■ **Required action**:
Give an exact transcription limited to the lines from the one with "This screenshot has width=904, height=394." through the end of the entries, including both; no pictures belong in it.
Excerpted records: Begin
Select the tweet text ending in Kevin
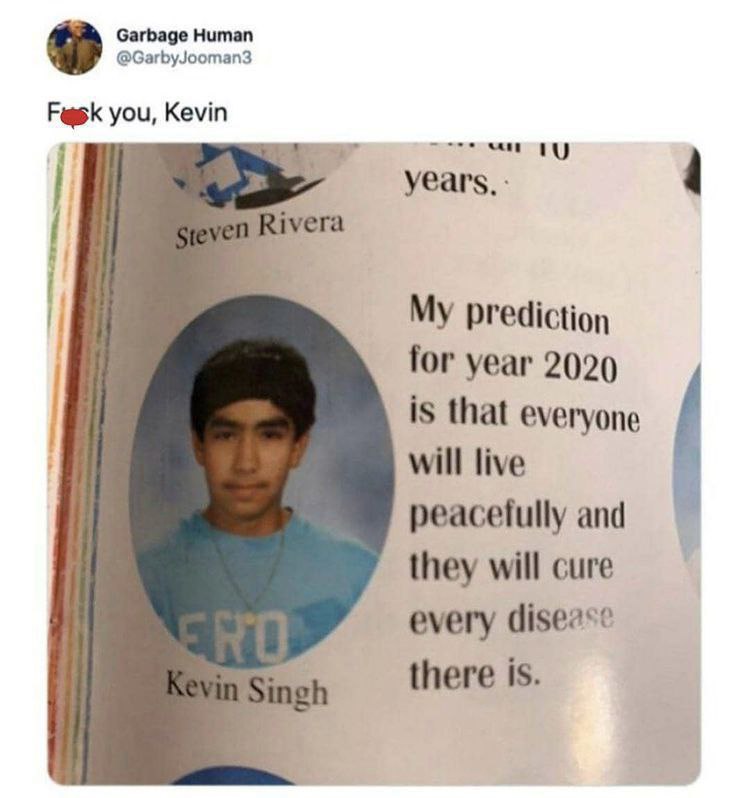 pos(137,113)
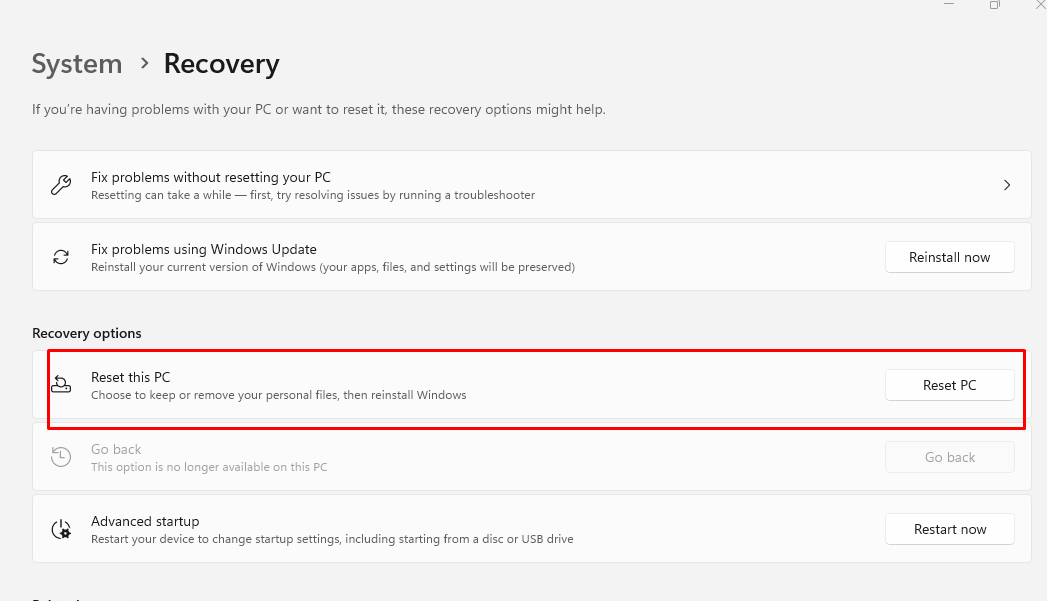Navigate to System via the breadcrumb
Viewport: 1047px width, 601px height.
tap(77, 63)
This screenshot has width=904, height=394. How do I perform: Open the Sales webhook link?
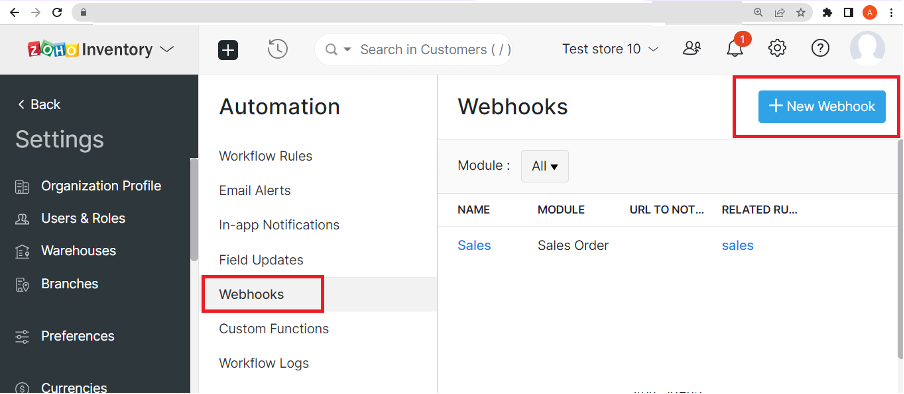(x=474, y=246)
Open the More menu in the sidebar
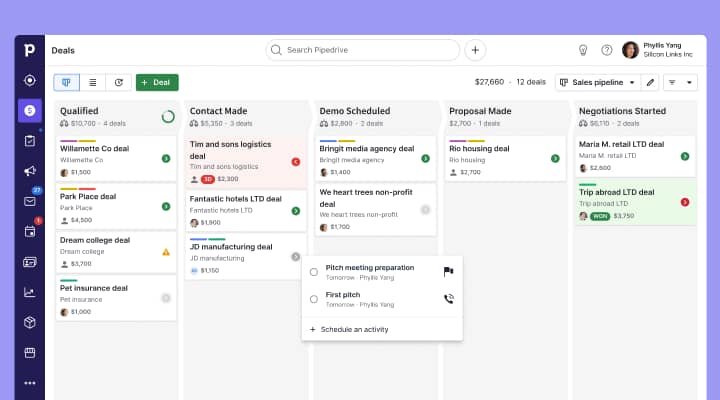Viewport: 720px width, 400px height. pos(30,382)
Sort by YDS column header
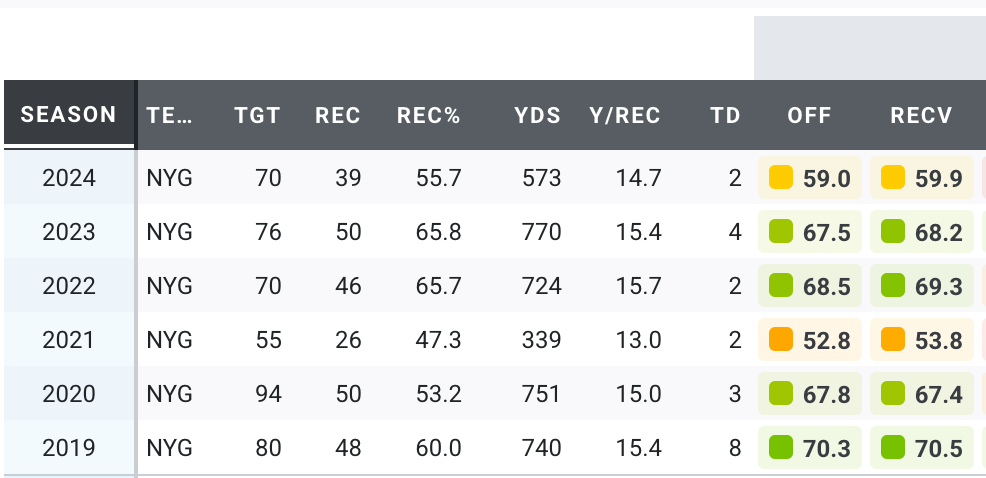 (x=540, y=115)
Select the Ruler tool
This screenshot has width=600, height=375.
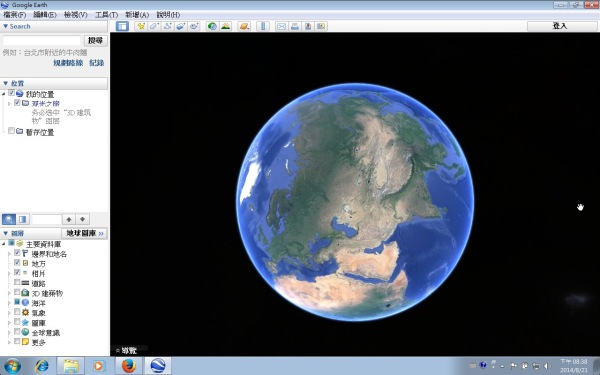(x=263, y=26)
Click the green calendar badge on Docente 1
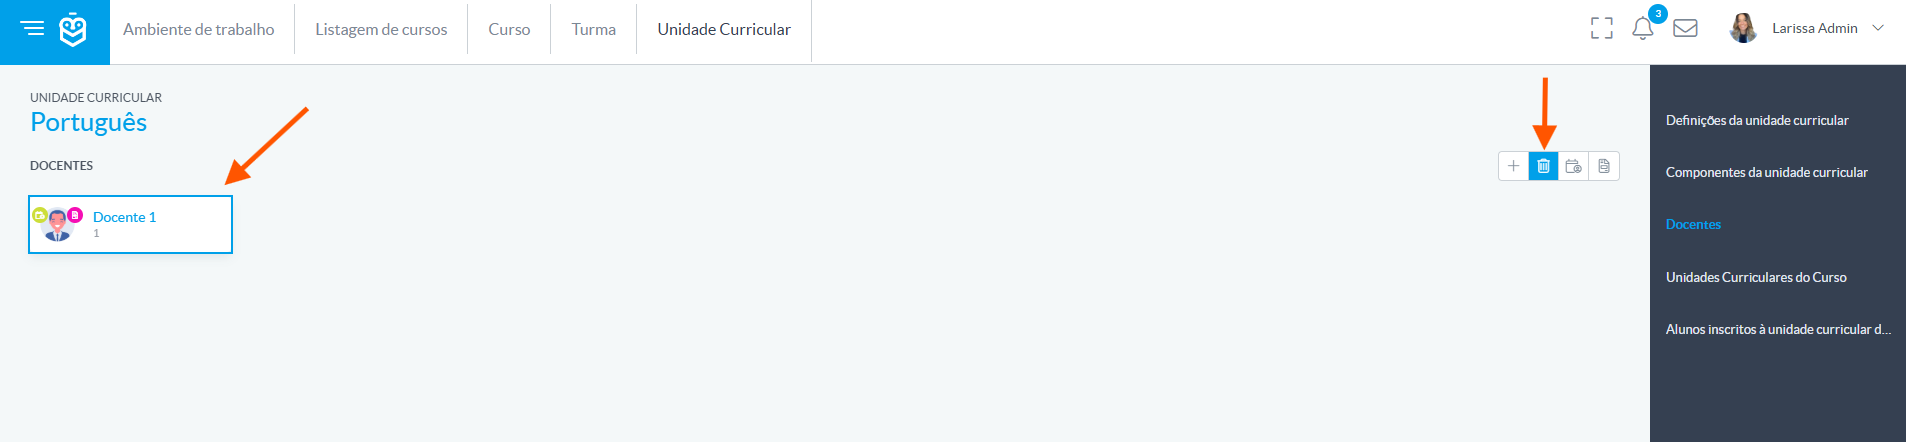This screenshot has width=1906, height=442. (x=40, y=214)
Excerpted records: End
■ **Expected answer**:
This screenshot has width=904, height=394. How do I perform: Open the Sales webhook link?
(x=474, y=246)
Open the More menu in the sidebar
Viewport: 720px width, 400px height. pos(30,382)
Sort by YDS column header
 (x=540, y=115)
Select the Ruler tool
This screenshot has width=600, height=375.
(x=263, y=26)
Click the green calendar badge on Docente 1
This screenshot has width=1906, height=442. (x=40, y=214)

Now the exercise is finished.